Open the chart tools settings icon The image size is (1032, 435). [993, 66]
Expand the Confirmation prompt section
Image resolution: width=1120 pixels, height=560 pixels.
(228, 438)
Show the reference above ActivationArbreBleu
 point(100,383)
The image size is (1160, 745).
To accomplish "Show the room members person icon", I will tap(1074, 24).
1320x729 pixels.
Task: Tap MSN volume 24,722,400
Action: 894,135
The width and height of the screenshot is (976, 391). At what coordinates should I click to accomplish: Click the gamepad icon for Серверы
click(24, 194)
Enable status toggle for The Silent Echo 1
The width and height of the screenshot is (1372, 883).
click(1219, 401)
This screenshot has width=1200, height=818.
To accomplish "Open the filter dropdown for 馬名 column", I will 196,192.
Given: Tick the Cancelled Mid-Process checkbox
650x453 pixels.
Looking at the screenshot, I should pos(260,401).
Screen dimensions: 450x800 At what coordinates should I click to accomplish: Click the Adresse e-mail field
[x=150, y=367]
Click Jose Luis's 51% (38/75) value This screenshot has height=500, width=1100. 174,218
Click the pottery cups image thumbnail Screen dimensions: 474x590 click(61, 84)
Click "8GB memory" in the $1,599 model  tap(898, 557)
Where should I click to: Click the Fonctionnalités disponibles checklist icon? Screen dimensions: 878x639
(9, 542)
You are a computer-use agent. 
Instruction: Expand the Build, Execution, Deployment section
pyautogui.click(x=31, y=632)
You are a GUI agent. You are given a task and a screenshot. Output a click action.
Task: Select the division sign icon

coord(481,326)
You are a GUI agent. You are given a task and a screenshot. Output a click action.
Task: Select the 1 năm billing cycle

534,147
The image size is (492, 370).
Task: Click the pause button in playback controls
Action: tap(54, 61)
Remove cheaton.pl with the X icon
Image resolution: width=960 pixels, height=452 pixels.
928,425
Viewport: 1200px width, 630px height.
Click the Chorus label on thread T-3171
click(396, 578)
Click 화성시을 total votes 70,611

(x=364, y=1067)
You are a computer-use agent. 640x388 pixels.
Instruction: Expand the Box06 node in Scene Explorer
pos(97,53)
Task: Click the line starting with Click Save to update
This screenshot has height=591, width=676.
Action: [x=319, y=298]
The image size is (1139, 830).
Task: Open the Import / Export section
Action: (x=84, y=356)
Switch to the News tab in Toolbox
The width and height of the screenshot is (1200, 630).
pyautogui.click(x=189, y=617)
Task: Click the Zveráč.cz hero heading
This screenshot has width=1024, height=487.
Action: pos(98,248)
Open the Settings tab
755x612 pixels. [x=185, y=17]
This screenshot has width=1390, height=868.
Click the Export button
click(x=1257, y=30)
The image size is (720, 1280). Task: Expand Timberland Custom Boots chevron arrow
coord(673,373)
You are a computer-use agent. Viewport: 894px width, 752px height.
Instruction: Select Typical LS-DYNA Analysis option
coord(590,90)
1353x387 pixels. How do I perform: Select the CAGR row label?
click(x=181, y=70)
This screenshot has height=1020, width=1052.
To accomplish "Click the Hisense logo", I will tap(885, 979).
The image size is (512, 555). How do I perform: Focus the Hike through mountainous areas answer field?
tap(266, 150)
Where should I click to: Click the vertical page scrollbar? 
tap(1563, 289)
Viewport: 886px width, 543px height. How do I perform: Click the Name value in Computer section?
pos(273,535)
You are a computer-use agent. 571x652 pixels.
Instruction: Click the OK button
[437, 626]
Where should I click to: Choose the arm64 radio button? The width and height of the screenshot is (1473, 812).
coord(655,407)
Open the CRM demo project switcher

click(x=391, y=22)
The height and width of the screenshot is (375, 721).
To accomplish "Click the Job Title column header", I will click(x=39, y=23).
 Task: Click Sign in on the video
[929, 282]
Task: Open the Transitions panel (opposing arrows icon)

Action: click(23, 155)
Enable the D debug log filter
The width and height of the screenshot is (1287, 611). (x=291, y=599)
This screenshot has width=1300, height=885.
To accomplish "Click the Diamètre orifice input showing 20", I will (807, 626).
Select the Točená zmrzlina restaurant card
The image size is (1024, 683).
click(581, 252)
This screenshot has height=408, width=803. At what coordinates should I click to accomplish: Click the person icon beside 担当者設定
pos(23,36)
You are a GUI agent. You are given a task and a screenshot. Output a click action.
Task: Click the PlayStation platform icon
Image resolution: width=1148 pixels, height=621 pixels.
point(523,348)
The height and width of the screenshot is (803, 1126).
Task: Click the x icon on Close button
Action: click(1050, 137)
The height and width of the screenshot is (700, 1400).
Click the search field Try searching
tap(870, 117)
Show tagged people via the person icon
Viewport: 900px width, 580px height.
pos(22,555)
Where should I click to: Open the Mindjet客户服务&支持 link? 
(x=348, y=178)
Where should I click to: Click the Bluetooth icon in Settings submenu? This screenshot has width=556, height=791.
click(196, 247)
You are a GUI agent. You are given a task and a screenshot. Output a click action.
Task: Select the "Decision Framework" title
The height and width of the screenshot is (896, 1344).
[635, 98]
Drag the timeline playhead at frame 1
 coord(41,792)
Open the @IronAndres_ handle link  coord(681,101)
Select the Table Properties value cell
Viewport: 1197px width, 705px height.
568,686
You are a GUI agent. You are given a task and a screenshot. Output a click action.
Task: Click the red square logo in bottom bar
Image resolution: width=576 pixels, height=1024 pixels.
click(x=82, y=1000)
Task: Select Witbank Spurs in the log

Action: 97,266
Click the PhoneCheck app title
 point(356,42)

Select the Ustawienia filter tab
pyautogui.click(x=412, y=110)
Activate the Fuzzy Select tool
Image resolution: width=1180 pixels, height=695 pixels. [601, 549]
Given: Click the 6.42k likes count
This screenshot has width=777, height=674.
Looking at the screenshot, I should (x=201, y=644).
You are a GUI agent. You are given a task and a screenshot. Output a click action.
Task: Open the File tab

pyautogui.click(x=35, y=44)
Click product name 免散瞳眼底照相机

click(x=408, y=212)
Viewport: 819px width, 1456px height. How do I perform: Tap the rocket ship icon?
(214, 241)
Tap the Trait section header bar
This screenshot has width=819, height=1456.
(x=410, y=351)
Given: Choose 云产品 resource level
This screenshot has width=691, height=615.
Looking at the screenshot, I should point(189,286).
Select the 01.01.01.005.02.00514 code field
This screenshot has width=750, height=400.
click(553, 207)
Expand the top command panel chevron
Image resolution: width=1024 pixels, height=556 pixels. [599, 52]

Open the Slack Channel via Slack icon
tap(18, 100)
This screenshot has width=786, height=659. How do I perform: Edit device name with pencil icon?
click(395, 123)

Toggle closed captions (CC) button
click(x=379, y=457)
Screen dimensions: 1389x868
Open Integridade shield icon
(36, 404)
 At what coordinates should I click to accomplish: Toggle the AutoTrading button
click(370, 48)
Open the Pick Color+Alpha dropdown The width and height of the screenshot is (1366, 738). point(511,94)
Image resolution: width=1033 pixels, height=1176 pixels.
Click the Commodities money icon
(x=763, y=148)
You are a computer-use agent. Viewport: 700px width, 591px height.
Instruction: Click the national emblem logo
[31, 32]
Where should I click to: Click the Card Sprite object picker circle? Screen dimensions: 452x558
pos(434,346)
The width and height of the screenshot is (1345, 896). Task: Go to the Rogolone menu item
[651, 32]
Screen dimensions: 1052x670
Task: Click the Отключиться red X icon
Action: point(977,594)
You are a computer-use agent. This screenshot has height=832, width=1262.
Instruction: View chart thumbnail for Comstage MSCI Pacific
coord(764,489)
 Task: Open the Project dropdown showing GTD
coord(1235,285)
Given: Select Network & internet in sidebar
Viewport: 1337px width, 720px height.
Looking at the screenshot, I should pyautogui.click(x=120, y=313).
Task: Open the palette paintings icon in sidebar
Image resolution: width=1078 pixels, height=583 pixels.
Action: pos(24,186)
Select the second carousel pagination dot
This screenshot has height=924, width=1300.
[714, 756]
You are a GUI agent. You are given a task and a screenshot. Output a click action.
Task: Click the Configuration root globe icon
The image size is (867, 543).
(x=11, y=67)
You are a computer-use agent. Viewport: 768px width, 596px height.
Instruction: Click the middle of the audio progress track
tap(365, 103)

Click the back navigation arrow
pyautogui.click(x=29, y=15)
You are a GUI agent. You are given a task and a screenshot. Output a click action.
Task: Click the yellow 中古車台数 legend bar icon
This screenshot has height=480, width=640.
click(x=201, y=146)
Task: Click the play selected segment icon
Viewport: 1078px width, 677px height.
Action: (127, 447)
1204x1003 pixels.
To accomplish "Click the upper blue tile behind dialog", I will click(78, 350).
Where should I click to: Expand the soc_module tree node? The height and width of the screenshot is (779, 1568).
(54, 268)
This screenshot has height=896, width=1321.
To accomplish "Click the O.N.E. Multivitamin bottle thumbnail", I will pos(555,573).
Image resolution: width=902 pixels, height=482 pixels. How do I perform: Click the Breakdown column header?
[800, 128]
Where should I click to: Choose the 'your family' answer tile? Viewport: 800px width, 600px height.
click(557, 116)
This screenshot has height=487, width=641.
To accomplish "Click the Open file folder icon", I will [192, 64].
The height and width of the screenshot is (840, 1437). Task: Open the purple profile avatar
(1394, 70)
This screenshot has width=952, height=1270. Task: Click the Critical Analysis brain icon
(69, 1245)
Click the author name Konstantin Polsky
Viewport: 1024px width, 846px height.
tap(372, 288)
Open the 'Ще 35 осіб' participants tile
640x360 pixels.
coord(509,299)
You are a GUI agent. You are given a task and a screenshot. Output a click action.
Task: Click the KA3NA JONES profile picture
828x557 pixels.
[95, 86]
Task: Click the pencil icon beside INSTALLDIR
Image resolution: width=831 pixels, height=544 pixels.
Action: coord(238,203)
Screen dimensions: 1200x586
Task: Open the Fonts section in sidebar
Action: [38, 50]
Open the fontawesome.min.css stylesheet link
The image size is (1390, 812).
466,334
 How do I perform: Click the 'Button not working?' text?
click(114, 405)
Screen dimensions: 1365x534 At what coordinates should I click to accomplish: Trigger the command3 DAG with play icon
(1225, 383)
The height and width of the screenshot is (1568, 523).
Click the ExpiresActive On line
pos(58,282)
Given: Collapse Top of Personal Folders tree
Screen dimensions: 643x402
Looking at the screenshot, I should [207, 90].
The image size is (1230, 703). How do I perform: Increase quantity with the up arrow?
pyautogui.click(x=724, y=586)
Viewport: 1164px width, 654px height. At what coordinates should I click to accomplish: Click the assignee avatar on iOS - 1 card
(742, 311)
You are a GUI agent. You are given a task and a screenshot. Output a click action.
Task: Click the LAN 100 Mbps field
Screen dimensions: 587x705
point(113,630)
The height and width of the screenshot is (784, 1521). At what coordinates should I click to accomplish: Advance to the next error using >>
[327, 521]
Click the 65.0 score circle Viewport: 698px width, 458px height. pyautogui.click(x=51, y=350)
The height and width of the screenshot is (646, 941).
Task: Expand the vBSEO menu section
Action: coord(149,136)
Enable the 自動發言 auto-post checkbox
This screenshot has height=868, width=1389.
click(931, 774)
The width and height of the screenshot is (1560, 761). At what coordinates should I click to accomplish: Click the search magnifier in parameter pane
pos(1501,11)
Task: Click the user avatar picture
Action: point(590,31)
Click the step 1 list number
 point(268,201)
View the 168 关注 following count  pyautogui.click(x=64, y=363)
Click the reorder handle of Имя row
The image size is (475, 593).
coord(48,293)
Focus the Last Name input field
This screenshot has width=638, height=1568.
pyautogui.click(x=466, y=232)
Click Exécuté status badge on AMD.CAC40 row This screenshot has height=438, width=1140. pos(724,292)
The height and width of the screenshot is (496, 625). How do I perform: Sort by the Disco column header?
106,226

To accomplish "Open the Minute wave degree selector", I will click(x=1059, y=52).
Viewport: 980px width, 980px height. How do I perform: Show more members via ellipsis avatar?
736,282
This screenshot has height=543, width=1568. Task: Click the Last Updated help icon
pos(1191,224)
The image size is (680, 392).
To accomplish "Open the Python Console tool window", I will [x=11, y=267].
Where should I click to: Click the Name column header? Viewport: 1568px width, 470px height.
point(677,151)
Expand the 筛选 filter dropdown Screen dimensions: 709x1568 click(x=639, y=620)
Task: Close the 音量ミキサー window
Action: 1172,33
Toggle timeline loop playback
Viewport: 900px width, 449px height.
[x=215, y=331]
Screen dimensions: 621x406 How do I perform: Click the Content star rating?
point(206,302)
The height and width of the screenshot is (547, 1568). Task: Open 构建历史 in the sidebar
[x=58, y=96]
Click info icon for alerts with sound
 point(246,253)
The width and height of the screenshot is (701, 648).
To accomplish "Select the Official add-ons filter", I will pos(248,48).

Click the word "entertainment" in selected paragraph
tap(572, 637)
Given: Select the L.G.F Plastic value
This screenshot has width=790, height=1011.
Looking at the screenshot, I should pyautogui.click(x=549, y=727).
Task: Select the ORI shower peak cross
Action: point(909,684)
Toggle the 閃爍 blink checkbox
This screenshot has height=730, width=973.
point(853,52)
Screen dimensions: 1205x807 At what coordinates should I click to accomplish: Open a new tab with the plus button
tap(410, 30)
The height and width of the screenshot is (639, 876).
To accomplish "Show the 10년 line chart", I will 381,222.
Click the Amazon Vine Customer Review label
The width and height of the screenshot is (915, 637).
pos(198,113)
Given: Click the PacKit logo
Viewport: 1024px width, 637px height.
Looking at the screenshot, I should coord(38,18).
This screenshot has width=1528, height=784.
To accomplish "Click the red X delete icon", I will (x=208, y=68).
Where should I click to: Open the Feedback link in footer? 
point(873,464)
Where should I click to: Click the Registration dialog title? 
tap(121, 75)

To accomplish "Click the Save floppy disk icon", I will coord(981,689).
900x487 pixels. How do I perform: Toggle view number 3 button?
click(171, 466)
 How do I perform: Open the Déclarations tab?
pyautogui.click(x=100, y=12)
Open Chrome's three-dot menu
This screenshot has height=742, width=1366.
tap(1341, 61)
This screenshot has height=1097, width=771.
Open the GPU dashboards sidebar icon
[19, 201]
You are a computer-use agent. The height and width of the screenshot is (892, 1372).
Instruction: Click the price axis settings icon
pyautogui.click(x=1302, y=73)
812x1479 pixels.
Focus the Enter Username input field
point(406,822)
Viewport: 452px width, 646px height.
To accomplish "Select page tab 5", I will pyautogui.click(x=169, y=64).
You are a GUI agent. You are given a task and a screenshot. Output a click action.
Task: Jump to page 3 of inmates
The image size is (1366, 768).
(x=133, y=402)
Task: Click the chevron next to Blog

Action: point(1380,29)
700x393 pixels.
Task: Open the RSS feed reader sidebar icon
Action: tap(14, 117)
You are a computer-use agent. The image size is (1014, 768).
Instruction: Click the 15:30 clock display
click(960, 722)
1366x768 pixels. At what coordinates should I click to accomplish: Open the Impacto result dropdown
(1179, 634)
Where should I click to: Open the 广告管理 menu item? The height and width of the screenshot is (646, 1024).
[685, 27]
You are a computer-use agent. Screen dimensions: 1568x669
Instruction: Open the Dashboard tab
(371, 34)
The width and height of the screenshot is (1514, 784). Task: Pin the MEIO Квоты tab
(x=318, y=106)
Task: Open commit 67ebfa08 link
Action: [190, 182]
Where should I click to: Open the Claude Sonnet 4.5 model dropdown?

□ □ □ □

The word to find is "model". Copy every line of the records that holds it.

[Exercise answer]
Click "8GB memory" in the $1,599 model  tap(898, 557)
Where should I click to: Open the Claude Sonnet 4.5 model dropdown?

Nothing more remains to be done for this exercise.